__Set task__. Rewrite the listing below, replacing each occurrence of "Wi-Fi status" with "network status" and leaving everything else unchanged.

__Entries__.

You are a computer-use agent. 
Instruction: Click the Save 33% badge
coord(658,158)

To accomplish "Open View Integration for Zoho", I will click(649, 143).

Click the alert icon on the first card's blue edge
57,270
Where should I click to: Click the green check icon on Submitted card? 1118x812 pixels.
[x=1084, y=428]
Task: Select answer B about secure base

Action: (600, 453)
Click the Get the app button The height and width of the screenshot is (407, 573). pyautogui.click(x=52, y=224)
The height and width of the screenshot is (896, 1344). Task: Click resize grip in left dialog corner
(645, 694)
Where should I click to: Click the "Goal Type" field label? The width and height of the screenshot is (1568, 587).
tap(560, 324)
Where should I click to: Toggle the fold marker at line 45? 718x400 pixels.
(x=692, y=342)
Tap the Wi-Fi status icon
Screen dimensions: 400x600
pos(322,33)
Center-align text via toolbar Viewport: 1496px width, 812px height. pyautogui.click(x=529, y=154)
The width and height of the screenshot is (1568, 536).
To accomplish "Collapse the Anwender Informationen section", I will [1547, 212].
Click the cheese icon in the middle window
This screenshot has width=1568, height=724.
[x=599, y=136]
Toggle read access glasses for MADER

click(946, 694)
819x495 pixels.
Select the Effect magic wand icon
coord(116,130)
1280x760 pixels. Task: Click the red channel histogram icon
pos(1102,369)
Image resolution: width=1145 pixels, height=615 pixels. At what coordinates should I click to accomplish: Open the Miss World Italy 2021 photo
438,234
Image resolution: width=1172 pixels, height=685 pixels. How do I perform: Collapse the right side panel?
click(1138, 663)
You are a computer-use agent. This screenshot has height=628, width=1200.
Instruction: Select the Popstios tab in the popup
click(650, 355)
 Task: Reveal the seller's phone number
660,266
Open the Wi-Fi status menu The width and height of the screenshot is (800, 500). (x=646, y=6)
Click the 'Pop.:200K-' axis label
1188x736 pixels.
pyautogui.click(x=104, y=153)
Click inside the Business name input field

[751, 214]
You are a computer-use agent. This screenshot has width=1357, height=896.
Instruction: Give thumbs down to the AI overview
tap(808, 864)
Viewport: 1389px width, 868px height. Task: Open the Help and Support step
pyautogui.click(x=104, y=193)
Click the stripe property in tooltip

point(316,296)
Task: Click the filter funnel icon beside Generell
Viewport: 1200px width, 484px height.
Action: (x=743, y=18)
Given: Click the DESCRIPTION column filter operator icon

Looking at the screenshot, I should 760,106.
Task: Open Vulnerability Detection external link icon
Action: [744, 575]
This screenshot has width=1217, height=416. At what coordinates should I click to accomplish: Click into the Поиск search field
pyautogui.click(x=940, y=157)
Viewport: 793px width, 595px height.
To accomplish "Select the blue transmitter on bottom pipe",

__Solved problem__.
You are a computer-use agent. 
Instruction: Click the Save 33% badge
coord(658,158)

To accomplish "Open View Integration for Zoho", I will click(649, 143).

Click the alert icon on the first card's blue edge
57,270
Where should I click to: Click the green check icon on Submitted card? 1118x812 pixels.
[x=1084, y=428]
Task: Select answer B about secure base

Action: (600, 453)
Click the Get the app button The height and width of the screenshot is (407, 573). pyautogui.click(x=52, y=224)
The height and width of the screenshot is (896, 1344). Task: Click resize grip in left dialog corner
(645, 694)
Where should I click to: Click the "Goal Type" field label? The width and height of the screenshot is (1568, 587).
tap(560, 324)
Where should I click to: Toggle the fold marker at line 45? 718x400 pixels.
(x=692, y=342)
Tap the network status icon
Screen dimensions: 400x600
pos(322,33)
Center-align text via toolbar Viewport: 1496px width, 812px height. pyautogui.click(x=529, y=154)
The width and height of the screenshot is (1568, 536).
To accomplish "Collapse the Anwender Informationen section", I will [1547, 212].
Click the cheese icon in the middle window
This screenshot has width=1568, height=724.
[x=599, y=136]
Toggle read access glasses for MADER

click(946, 694)
819x495 pixels.
Select the Effect magic wand icon
coord(116,130)
1280x760 pixels. Task: Click the red channel histogram icon
pos(1102,369)
Image resolution: width=1145 pixels, height=615 pixels. At what coordinates should I click to accomplish: Open the Miss World Italy 2021 photo
438,234
Image resolution: width=1172 pixels, height=685 pixels. How do I perform: Collapse the right side panel?
click(1138, 663)
You are a computer-use agent. This screenshot has height=628, width=1200.
Instruction: Select the Popstios tab in the popup
click(650, 355)
 Task: Reveal the seller's phone number
660,266
Open the network status menu The width and height of the screenshot is (800, 500). (x=646, y=6)
Click the 'Pop.:200K-' axis label
1188x736 pixels.
pyautogui.click(x=104, y=153)
Click inside the Business name input field

[751, 214]
You are a computer-use agent. This screenshot has width=1357, height=896.
Instruction: Give thumbs down to the AI overview
tap(808, 864)
Viewport: 1389px width, 868px height. Task: Open the Help and Support step
pyautogui.click(x=104, y=193)
Click the stripe property in tooltip

point(316,296)
Task: Click the filter funnel icon beside Generell
Viewport: 1200px width, 484px height.
Action: (x=743, y=18)
Given: Click the DESCRIPTION column filter operator icon

Looking at the screenshot, I should 760,106.
Task: Open Vulnerability Detection external link icon
Action: [744, 575]
This screenshot has width=1217, height=416. At what coordinates should I click to accomplish: Click into the Поиск search field
pyautogui.click(x=940, y=157)
Viewport: 793px width, 595px height.
To accomplish "Select the blue transmitter on bottom pipe",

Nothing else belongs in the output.